The adage "waste not, want not" underlies research geared to increase efficiencies in one of the most energy-intensive manufacturing industries -- glassmaking.

In 1996, leaders in the glass industry partnered with DOEs Office of Industrial Technologies to foster the development and use of advanced technologies and processes. Researchers are investigating ways to sustain high-quality yield while decreasing energy use and protecting the environment.

About 70 glass-manufacture researchers from around the country recently met at the Sandia's Combustion Research Facility for the industry's sixth annual review of programs, in which projects significance to industry needs is assessed. In the future, greater emphasis will be focused on grand challenges and on crosscutting technologies, which will provide greater energy savings and synergies across multiple industries, said Elliott Levine, glass team leader in DOEs Office of Industrial Technologies.

Since 1998, glass companies have joined together through an umbrella organization, the Glass Manufacturing Industry Council (GMIC, www.gmic.org). The DOE began supporting small research projects at the national labs several years ago; the number has grown from three in FY00 to 12 in FY02, said GMIC executive director Michael Greenman.

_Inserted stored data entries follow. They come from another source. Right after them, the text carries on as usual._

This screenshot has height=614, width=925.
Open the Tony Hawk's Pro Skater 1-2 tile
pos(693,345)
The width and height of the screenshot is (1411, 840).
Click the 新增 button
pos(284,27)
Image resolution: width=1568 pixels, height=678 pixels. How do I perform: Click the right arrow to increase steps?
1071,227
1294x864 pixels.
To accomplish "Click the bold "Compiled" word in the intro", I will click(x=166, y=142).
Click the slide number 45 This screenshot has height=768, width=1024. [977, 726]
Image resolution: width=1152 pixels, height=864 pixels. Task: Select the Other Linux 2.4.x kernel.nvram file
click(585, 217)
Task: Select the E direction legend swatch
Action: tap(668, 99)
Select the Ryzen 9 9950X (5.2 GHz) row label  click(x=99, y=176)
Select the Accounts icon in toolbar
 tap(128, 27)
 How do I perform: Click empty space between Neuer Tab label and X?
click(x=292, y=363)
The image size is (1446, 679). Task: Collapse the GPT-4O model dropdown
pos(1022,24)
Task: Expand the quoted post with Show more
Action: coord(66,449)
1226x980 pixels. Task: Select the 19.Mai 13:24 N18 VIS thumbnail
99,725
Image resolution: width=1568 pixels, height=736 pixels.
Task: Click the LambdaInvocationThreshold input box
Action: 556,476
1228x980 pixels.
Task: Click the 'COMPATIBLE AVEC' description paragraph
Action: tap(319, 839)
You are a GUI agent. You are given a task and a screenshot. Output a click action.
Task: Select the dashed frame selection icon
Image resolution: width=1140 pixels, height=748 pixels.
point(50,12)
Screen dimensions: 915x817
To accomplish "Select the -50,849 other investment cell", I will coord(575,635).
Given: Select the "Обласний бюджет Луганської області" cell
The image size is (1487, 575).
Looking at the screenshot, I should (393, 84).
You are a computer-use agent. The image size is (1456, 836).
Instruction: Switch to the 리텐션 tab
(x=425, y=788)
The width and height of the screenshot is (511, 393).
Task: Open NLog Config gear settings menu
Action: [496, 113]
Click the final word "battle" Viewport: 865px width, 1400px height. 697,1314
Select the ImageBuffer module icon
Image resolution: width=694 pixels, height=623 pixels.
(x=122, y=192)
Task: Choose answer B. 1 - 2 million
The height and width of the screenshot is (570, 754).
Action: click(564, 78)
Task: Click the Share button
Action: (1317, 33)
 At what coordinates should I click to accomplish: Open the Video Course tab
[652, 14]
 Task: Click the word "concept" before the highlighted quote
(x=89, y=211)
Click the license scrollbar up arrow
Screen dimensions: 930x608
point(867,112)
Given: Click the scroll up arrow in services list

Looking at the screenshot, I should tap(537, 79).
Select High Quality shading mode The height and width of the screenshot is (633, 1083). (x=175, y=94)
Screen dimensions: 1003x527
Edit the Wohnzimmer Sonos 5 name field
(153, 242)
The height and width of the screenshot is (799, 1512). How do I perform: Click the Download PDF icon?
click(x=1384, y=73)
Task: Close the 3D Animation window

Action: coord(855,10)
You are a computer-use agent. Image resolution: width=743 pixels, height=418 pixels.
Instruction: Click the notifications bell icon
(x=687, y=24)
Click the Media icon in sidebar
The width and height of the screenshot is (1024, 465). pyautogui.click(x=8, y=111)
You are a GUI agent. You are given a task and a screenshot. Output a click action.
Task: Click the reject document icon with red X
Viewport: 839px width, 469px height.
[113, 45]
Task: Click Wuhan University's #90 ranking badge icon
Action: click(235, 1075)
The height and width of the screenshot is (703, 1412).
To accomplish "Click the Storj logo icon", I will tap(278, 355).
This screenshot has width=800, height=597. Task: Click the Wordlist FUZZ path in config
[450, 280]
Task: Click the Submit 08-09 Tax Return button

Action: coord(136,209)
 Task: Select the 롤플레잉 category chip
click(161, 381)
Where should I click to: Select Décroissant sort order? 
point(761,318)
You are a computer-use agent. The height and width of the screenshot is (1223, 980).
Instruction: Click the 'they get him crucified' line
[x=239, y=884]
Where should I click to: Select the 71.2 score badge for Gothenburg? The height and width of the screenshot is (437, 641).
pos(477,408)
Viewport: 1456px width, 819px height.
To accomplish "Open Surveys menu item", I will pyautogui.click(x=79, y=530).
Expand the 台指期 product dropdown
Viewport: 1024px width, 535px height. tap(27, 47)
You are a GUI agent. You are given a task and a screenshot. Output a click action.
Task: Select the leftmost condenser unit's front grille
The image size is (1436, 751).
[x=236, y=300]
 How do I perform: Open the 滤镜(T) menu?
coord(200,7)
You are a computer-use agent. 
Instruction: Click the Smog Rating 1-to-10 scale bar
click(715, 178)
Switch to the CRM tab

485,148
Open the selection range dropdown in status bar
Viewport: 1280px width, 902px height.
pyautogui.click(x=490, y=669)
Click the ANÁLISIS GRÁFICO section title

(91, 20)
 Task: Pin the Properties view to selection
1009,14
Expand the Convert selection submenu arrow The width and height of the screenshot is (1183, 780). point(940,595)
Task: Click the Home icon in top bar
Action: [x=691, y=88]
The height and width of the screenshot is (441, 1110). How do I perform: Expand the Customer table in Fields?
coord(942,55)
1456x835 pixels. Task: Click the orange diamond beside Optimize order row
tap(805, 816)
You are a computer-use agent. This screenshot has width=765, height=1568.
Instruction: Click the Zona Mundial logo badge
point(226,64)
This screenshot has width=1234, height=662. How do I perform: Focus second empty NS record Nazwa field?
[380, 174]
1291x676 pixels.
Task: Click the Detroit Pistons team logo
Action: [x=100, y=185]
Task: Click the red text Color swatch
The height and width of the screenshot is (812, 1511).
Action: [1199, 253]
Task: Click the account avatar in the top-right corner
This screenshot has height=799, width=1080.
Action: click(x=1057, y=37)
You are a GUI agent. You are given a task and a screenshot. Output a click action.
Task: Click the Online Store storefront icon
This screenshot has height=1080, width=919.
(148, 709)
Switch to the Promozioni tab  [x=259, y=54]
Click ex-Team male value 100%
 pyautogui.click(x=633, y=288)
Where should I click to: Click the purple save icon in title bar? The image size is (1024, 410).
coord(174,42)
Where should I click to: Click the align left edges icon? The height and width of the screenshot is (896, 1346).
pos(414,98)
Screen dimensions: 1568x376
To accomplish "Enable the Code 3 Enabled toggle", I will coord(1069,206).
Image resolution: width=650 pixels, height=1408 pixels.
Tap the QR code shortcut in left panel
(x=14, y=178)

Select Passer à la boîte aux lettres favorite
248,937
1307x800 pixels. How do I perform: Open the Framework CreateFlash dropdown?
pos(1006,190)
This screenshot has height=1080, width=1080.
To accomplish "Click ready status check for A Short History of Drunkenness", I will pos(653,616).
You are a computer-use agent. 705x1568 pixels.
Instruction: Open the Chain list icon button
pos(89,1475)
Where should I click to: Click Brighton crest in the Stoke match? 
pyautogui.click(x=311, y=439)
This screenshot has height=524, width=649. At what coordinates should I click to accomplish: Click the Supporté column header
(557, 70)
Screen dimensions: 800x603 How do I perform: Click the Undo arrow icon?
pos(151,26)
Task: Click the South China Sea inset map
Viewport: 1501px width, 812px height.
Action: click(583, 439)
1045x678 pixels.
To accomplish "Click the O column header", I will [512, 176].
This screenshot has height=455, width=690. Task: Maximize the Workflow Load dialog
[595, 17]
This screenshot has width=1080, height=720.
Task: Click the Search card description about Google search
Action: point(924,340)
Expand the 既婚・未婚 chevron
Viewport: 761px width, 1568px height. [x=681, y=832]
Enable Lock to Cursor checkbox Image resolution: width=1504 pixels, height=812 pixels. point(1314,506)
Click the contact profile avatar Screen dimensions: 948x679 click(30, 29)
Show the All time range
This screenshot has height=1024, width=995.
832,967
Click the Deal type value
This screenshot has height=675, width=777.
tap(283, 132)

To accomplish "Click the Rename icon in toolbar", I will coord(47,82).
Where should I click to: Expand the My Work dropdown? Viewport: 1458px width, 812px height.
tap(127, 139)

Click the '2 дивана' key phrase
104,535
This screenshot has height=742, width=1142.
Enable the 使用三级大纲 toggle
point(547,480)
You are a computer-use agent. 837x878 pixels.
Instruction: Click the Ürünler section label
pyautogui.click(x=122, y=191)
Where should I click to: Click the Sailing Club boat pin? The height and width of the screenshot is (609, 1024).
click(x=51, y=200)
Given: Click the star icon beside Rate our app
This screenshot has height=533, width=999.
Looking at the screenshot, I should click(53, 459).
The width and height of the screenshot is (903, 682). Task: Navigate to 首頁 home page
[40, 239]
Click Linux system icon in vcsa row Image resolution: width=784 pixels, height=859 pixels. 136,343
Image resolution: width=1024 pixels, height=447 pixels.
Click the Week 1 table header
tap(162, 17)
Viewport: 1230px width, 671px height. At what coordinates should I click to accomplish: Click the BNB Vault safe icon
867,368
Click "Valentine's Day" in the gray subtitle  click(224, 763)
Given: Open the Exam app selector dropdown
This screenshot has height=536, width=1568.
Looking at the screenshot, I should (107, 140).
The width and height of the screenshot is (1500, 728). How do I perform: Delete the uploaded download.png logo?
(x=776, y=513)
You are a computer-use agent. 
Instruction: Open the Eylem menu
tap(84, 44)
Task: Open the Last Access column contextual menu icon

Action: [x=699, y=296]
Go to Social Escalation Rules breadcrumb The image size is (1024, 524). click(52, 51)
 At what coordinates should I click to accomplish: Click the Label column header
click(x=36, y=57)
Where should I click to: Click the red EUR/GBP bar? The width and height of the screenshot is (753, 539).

Among the 17 talks were four presentations about work by Sandia CRF investigators and their industrial partners. Mark Allendorf (8361) and Jill Aaron of the Pittsburgh-based PPG Industries, Inc. discussed their studies to understand and optimize glass coatings. Pete Walsh (8361) described the conceptual design and engineering of a glass-melting laboratory proposed for the CRF. Mark also discussed modeling and analysis of corrosion affecting the longevity of glass-melting furnaces. Pete, meanwhile, presented a fourth project detailing studies of how combustion and chemistry variations affect both emissions and corrosion of a commercial glass-melting furnace operated by a major California wine producer.

Aaron pointed out that 110 million square feet of flat glass is coated each year -- mainly for low-emissivity and solar-control windows, but also for solar cells, computer screens, windshields, and photocopy machines. Most of the coating is produced by a process called chemical vapor deposition. Her three-year project with Mark is intended to identify a process design that would double the current efficiency. (The main issues are that only 11 percent of the chemicals are deposited, leading to some $23 million costs a year for waste disposal, and deposition defects lead to about 15 percent of the coated glass being discarded.)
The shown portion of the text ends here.